According to a Microsoft Bing blog post, long chat sessions can confuse the model on what question it is answering, and thus the company says it may need to add a tool to users can more easily refresh the context or start from scratch.
The Bing chatbot will also try to respond or reflect in the tone in which questions are being asked, which can lead to responses in a style that Microsoft didn’t intend.
“This is a non-trivial scenario that requires a lot of prompting so most of you won’t run into it, but we are looking at how to give you more fine-tuned control,” the company says.
Microsoft also says the company has seen increased engagement across traditional search results with new features such as summarized answers, chat and the content creation tools. Feedback on answers generated by the new Bing have been largely positive, as 71% of users have given the AI-powered answers a “thumbs up.”
However, Microsoft says the company has also gotten feedback on how to improve Bing and the new conversational chat model based on ChatGPT.
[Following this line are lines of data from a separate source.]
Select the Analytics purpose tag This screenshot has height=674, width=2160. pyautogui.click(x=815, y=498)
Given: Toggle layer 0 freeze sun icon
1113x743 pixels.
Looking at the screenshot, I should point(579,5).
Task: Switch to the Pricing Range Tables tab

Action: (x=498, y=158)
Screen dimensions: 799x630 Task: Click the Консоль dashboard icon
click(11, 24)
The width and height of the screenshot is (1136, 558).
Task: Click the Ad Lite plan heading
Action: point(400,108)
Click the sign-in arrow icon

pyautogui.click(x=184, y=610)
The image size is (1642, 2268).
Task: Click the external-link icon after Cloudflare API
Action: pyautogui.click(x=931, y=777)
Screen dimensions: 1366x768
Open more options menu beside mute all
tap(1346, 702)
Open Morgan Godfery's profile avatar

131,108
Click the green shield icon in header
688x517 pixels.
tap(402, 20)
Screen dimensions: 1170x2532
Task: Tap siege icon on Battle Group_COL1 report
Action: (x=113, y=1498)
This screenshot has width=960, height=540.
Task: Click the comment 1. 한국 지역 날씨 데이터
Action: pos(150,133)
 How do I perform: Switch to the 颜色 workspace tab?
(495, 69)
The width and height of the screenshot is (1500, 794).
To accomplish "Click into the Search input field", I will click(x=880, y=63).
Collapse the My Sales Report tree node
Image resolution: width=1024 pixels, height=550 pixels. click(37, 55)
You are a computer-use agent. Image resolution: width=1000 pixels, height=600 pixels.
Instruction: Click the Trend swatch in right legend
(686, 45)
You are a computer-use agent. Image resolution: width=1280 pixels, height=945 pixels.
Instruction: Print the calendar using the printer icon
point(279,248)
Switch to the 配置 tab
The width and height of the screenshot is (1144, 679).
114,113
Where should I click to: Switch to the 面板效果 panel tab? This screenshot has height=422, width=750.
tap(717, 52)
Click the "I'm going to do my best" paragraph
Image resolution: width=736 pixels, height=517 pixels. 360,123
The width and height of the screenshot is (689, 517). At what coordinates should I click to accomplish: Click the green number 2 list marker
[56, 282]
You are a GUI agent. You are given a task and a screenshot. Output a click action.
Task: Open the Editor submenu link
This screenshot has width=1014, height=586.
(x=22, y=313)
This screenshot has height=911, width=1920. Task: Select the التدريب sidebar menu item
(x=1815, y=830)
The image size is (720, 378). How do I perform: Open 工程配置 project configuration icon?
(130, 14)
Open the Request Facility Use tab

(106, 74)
“This is expected, as we are grounded in the reality that we need to learn from the real world while we maintain safety and trust. The only way to improve a product like this, where the user experience is so much different than anything anyone has seen before, is to have people like you using the product and doing exactly what you all are doing.”
While users are giving good marks on citations and references that underly answers in Bing chat, Microsoft says there are challenges with answers that need timely data, such as live sports scores.
For queries where users are looking for a more direct and factual answers such as numbers from financial reports, Microsoft is planning to 4x increase the grounding data the company sends to the model. In addition, Microsoft is considering adding a toggle that gives users more control over precision versus creativity of the answer.
Microsoft is also looking into new use cases, such as booking flights or ending emails, according to the blog.